The subsitute-user command allows easy access to other user accounts

The sudo command allows you to run any command as another user and is commonly used to elevate permissions so that the command is run as an administrator (which in Linux terms is known as the root user).

However, to run as another user for a prolonged period of time then use the su command.

Technically, su stands for substitute user.

Switch to the Root User

The way you switch to the root user differs by distribution. For example, on Ubuntu-based distributions such as Linux Mint, Ubuntu, Kubuntu, Xubuntu, and Lubuntu, switch using the sudo command as follows:

sudo su

If you are using a distribution which allowed you to set a root password when you installed the distribution then you can simply use the following:

su

If you ran the command with sudo then you will be asked for the sudo password but if you ran the command just as su then you will need to enter the root password.

whoami command

To confirm that you have indeed switched to the root user type the following command:

whoami

The whoami command tells you which user you are currently running as.

Switch to Other Users and Adopt Their Environment

The su command switch to any other user's account. This ability is useful when you're testing user-account provisioning.

For example, assume you created a new user called ted using the useradd command.

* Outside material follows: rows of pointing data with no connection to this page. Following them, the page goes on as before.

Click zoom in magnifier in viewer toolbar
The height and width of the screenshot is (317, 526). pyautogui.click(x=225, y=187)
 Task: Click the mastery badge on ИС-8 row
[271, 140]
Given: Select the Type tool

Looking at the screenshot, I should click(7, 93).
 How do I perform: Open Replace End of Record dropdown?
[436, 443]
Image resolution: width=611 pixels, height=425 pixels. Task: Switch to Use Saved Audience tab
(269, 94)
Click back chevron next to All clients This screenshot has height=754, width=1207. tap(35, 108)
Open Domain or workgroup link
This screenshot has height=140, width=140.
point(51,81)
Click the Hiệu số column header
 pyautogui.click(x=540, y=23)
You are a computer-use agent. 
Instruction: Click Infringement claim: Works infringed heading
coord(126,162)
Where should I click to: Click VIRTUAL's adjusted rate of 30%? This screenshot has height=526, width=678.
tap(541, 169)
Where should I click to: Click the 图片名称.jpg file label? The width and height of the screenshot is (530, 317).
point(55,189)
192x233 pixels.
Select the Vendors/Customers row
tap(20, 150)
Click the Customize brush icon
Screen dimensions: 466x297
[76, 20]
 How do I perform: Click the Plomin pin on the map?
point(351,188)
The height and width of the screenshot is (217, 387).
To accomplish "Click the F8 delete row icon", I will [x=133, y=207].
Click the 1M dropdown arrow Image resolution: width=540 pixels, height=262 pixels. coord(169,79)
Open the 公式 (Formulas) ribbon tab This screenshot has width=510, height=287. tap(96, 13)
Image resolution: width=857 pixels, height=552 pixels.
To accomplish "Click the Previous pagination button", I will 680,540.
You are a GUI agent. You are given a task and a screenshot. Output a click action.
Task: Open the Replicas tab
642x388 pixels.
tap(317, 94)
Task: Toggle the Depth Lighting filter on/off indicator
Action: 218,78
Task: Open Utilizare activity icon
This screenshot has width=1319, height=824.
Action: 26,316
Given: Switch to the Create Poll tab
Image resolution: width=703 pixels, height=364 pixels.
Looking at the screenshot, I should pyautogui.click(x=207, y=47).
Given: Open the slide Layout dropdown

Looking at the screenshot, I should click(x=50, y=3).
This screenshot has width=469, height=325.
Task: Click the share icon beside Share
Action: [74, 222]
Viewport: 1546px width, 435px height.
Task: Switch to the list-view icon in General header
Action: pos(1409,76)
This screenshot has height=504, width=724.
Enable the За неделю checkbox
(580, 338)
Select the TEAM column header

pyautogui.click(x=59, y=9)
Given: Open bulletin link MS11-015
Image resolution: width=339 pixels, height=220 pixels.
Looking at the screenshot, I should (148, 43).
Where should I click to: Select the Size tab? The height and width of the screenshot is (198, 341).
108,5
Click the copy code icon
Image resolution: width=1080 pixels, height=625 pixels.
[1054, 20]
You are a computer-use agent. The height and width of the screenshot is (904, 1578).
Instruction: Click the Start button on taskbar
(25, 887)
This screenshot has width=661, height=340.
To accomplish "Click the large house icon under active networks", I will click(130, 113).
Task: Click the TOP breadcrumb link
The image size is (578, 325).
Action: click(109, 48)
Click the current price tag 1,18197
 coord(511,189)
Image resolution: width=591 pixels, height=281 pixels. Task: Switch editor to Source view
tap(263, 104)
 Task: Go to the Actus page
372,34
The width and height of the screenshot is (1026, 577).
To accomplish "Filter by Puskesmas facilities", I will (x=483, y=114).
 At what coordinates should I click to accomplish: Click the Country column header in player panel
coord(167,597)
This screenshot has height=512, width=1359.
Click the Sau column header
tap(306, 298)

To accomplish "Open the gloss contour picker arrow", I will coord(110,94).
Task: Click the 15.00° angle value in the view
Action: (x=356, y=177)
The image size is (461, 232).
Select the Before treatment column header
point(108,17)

Switch to the ted account using the following command:

su ted

As it stands, the above command would log you in as ted but you wouldn't be placed in the home folder for test and any settings that ted has added to the .bashrc file will not be loaded.

You can, however, log in as ted and adopt the environment using the following command:

su - ted

This time when you log in as ted, you will be placed into the home directory for ted.

Execute a Command After Switching User Accounts

To switch to another user's account but have a command run as soon as you switch, use the -c switch as follows:

su -c screenfetch - ted

In the above command, the su switches user, the -c screenfetch runs the screenfetch utility and the - ted switches to the ted account.